* _JOB_
Convert the lines of the items below into a JSON list of strings, one string per line, omitting blank lines and leaving the pictures out.

* _THE INPUT_
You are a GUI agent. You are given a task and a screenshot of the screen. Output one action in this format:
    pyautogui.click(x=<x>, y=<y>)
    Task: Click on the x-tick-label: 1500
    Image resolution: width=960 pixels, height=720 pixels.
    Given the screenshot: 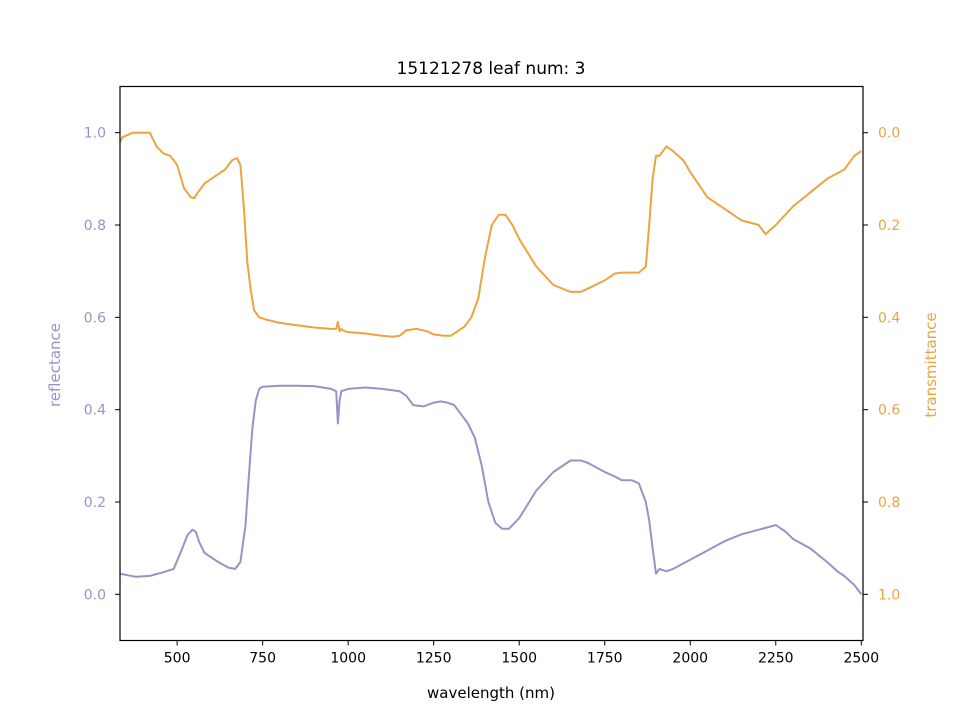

* _RESULT_
[
  "You are a GUI agent. You are given a task and a screenshot of the screen. Output one action in this format:",
  "    pyautogui.click(x=<x>, y=<y>)",
  "    Task: Click on the x-tick-label: 1500",
  "    Image resolution: width=960 pixels, height=720 pixels.",
  "    Given the screenshot: "
]